▸ **THE PROBLEM**
Using the data beneath this instruction, retype only the lines from the one that contains "Viewport: 1500px width, 844px height." down to the one that contains "Given: Click the green", both included, exactly as they appear.

Dataset items
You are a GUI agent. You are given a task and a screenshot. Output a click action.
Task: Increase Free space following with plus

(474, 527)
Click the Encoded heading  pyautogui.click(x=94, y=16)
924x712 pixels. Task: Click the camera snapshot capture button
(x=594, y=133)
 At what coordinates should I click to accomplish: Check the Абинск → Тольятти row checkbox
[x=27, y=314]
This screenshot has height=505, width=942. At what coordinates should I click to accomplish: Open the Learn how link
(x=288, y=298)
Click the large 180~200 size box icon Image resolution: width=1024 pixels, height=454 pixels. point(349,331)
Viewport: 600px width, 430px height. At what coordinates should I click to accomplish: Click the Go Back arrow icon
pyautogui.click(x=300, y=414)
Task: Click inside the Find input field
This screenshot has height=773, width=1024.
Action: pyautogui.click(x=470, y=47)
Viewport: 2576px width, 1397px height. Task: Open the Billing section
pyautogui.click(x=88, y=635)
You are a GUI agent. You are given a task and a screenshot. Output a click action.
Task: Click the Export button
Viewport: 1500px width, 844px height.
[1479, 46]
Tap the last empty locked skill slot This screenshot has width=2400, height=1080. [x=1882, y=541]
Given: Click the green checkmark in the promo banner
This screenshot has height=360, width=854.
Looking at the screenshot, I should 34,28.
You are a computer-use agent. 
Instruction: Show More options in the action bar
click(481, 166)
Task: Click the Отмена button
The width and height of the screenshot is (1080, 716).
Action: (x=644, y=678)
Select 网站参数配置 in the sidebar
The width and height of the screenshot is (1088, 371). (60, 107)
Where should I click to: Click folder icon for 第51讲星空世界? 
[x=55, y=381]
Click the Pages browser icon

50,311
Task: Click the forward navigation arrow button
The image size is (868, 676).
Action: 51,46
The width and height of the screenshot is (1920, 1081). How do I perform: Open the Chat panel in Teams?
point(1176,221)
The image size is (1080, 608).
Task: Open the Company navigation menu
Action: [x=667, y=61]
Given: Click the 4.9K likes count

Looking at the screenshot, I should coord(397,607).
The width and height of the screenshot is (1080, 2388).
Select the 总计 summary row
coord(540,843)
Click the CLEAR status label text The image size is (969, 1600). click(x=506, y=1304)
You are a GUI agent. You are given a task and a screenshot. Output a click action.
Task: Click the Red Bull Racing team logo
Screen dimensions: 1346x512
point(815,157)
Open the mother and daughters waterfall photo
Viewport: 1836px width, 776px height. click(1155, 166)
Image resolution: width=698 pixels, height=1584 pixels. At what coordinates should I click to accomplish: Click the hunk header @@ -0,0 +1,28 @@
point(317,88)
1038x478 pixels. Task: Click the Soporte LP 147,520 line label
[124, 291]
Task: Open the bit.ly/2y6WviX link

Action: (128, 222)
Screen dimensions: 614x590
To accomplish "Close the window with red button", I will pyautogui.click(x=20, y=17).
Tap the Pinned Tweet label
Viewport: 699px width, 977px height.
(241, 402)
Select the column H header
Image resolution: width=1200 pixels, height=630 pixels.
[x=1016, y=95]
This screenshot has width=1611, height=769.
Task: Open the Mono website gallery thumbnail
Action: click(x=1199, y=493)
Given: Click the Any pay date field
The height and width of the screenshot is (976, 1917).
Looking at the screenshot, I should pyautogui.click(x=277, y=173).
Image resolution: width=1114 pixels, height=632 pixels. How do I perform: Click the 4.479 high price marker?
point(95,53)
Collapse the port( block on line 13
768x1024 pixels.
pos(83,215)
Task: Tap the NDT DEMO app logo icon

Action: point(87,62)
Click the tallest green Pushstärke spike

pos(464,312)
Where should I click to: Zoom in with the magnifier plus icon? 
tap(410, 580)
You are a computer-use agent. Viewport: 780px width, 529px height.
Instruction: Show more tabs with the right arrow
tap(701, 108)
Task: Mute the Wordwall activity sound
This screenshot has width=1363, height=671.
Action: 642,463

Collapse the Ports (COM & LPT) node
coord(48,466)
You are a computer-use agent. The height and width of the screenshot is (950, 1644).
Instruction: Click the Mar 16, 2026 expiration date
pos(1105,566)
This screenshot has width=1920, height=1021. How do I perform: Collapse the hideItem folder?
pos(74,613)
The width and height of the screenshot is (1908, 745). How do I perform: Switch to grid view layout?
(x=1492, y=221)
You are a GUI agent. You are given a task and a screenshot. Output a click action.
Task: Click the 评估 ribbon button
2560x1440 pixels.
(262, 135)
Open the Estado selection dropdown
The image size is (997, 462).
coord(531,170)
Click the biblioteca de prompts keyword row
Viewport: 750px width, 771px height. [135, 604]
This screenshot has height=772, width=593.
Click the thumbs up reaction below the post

▸ **ANSWER SPACE**
Viewport: 1500px width, 844px height.
[1479, 46]
Tap the last empty locked skill slot This screenshot has width=2400, height=1080. [x=1882, y=541]
Given: Click the green checkmark in the promo banner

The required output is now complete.